TASK TO CARRY OUT: All entries are to be retyped without alteration.

INPUT MATERIAL:
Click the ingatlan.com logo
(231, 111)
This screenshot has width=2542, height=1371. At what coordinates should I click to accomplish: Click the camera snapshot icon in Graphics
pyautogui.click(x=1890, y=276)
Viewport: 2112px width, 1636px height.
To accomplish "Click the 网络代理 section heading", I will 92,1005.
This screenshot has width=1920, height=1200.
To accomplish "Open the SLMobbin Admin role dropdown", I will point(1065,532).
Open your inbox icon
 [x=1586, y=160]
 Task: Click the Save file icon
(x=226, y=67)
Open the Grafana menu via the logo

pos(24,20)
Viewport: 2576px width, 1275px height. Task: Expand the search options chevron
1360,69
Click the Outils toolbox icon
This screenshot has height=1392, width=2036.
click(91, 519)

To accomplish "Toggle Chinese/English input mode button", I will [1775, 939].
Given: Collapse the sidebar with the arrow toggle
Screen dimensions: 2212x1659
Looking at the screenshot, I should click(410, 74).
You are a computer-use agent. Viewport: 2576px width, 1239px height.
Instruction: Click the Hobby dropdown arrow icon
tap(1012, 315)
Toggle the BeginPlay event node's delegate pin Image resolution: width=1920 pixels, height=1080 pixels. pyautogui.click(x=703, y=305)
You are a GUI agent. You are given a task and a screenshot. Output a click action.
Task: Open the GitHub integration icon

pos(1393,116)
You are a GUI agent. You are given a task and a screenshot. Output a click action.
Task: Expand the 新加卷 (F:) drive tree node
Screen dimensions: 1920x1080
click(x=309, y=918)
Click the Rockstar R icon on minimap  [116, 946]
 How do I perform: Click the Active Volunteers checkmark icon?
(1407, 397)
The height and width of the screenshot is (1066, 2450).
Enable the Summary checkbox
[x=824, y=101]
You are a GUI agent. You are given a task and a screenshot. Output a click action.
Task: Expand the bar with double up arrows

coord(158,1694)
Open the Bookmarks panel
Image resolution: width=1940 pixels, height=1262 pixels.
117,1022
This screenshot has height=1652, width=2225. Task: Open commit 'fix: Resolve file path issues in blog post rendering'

ANSWER FOR THIS EXERCISE:
Click the ingatlan.com logo
(231, 111)
This screenshot has width=2542, height=1371. At what coordinates should I click to accomplish: Click the camera snapshot icon in Graphics
pyautogui.click(x=1890, y=276)
Viewport: 2112px width, 1636px height.
To accomplish "Click the 网络代理 section heading", I will 92,1005.
This screenshot has width=1920, height=1200.
To accomplish "Open the SLMobbin Admin role dropdown", I will point(1065,532).
Open your inbox icon
 [x=1586, y=160]
 Task: Click the Save file icon
(x=226, y=67)
Open the Grafana menu via the logo

pos(24,20)
Viewport: 2576px width, 1275px height. Task: Expand the search options chevron
1360,69
Click the Outils toolbox icon
This screenshot has height=1392, width=2036.
click(91, 519)

To accomplish "Toggle Chinese/English input mode button", I will [1775, 939].
Given: Collapse the sidebar with the arrow toggle
Screen dimensions: 2212x1659
Looking at the screenshot, I should click(410, 74).
You are a computer-use agent. Viewport: 2576px width, 1239px height.
Instruction: Click the Hobby dropdown arrow icon
tap(1012, 315)
Toggle the BeginPlay event node's delegate pin Image resolution: width=1920 pixels, height=1080 pixels. pyautogui.click(x=703, y=305)
You are a GUI agent. You are given a task and a screenshot. Output a click action.
Task: Open the GitHub integration icon

pos(1393,116)
You are a GUI agent. You are given a task and a screenshot. Output a click action.
Task: Expand the 新加卷 (F:) drive tree node
Screen dimensions: 1920x1080
click(x=309, y=918)
Click the Rockstar R icon on minimap  [116, 946]
 How do I perform: Click the Active Volunteers checkmark icon?
(1407, 397)
The height and width of the screenshot is (1066, 2450).
Enable the Summary checkbox
[x=824, y=101]
You are a GUI agent. You are given a task and a screenshot. Output a click action.
Task: Expand the bar with double up arrows

coord(158,1694)
Open the Bookmarks panel
Image resolution: width=1940 pixels, height=1262 pixels.
117,1022
This screenshot has height=1652, width=2225. Task: Open commit 'fix: Resolve file path issues in blog post rendering'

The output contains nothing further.